OR-15: Vascular protective effects of selective sodium transport inhibition in stroke-prone hypertensive rats

We previously reported that mineralocorticoid receptor antagonists and amiloride markedly reduced proteinuria and vascular injury in saline-drinking stroke-prone spontaneously hypertensive rats (SHRSP). By inhibiting epithelial sodium channels (ENaC) and sodium-hydrogen exchange (NHE), these agents interfere with sodium transport in the kidney and at extrarenal sites. Presently, we examined whether benzamil (BENZ), an ENaC inhibitor with little NHE inhibitory activity, and dimethylamiloride (DMA), an NHE inhibitor with no ENaC activity, would also protect against the development of pathology in these rats. Saline-drinking SHRSP were infused with either propanediol (vehicle, n=7), DMA (0.7 mg/Kg/day, n=8) or BENZ (0.7 mg/Kg/day, n=8) via subcutaneous osmotic minipumps starting at 8.3 weeks of age. New minipumps were implanted every two weeks. Systolic blood pressure (SBP) was 228±5, 231±4 and 226±3 mm Hg in vehicle-, DMA- and BENZ-treated SHRSP, respectively, at 10 weeks of age and remained severely elevated with no differences among the groups throughout the study. Five of seven vehicle-treated SHRSP showed signs of stroke and all died by 12.7±0.2 weeks of age. In contrast, DMA-treated SHRSP survived until 14.8±0.6 weeks of age (P<.005 vs vehicle) and BENZ-treated SHRSP lived longer still (16.1±0.2 weeks of age; P<.0001 vs vehicle, P<.05 vs DMA).
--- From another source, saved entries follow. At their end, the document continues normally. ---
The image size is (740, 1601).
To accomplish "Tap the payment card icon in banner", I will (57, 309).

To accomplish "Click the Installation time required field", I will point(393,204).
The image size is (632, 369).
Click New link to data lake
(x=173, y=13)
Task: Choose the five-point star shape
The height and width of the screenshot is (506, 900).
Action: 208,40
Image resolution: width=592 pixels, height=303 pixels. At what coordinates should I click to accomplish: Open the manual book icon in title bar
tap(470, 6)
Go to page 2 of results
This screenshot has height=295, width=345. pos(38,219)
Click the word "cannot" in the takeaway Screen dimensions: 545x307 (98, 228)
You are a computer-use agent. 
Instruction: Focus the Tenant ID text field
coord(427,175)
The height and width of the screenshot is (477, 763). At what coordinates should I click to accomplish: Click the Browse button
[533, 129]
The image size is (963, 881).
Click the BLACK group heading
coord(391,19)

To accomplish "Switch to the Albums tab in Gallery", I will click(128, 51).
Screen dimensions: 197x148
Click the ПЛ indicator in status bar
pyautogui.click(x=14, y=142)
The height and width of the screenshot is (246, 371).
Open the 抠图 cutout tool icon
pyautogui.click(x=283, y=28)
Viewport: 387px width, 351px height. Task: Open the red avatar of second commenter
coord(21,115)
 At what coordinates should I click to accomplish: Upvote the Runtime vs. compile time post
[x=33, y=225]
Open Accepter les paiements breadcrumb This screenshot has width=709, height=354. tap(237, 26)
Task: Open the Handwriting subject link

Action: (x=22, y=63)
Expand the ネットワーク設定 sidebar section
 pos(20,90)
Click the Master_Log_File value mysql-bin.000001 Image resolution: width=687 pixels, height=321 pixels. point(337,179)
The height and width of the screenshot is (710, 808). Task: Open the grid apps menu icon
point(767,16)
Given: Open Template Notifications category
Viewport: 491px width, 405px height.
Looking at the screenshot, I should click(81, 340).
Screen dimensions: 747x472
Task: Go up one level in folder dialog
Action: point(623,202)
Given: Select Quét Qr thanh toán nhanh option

At 11 weeks of age, urinary protein excretion in DMA-treated (14±1 mg/d) and BENZ-treated (14±2 mg/d) SHRSP was significantly lower (P<.02) than in control SHRSP (41±13 mg/d) which is consistent with a delayed onset of kidney damage. Plasma potassium levels measured in a separate series of saline-loaded SHRSP were significantly (P<.05) elevated at 4h after acute subcutaneous injections of 1 mg/Kg of DMA (3.4±0.1 mEq/L, n=8) or BENZ (3.3±0.1 mEq/L, n=8) relative to vehicle alone (3.0±0.1 mEq/L, n=8) but not at 24h after dosing. These findings support a role for both NHE- and ENaC-mediated sodium transport processes in the evolution of vascular injury in saline-drinking SHRSP. The vascular protection achieved at the low doses of inhibitors employed in this study does not appear to be related to major or sustained alterations in SBP or plasma potassium.